My mom is what you would call a girly girl, I am too to a certain extent. We went to the hair salon every two weeks, we had closets full of clothes and shoes, drawers full of underwear and bras, perfumes and lotions galore, and the highest thread count sheets that felt like heaven. My friends would come over and look around in awe. To them I had a lot of stuff and really nice stuff at that, to me it was normal because that is just how it was in my house. Our entire house was nice! Even though my mom could get a little cray-cray about it looking like a showpiece and making sure the pillows were constantly fluffed (insert eye roll) we always had nice things.
That carried over to my life as I grew older, there is a certain standard that I live by because it is what I am used to and what I grew up with. I learned the value of self-care. I am always making sure I look and smell good and keep my surroundings as nice as possible, because ladies those things have an affect on your mental well-being whether you know it or not.

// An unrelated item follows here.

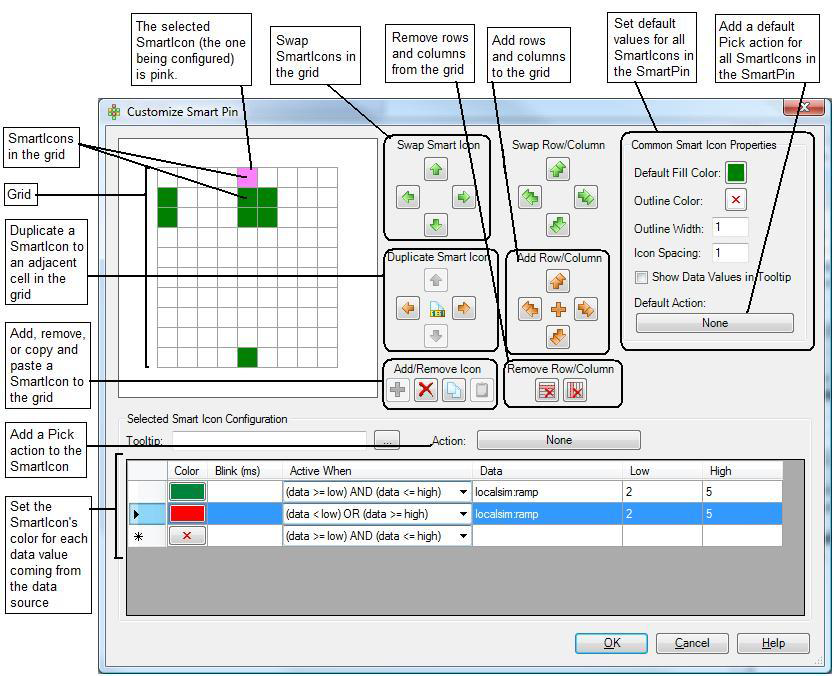This screenshot has width=834, height=676.
Task: Remove the icon with the red X button
Action: pyautogui.click(x=426, y=389)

On top off all of this my mom used to tell me I was beautiful and do all of the same things my dad did. This only reinforced in my mind that I was beautiful and deserving of all of the things that I got on a regular basis and wanted. You may think I’m spoiled after having read up to this point but my mom is worse than me! My dad spoiled me but he also spoiled her just as much. So I knew it wasn’t a scam! All of the things that my dad did for me, he did for her as well and she accepted no less! Little girls pay attention to that. You can tell us all day long what we should and should not accept, but when we are getting the proof of it, through your actions, it makes it real to us.
I had a boyfriend in high school and unbeknownst to him, he was about to get exed (by my mom) if he didn’t show up with two gifts at Christmas time, one for my birthday (December 23rd) and one for Christmas. I literally died laughing when he came downstairs on Christmas (since I already had my birthday gift) and my mom said: Good he has a gift bag, he was getting left if he came down empty handed!
Even though my parents divorced, they still did all of the same things for me like when we all lived together. They were consistent. Both my parents tell me often how much they love me, how proud they are of me, and even how they wish they could be more like me. But what they don’t realize is that they are the reason I am who I am. They’ve given me so much love and affection and praise that I am more confident in who I am. Don’t get me wrong, they can BOTH be royal pains, but I am super appreciative of the parents I have and wouldn’t change them for the world (even though I do try to give them away when they are being pains ;-)).
Parents love your children like you want to be loved. If you didn’t get it as a child, give it to your child, because I’m sure you know how it feels to not have it. I am not saying overdo it and make them spoiled rotten, but there is a balance that works best, just figure out what that is for you and your kids.
Be consistent, be patient, be an example, don’t be afraid to say no (I mean it, this kept me grounded), and watch how they grow.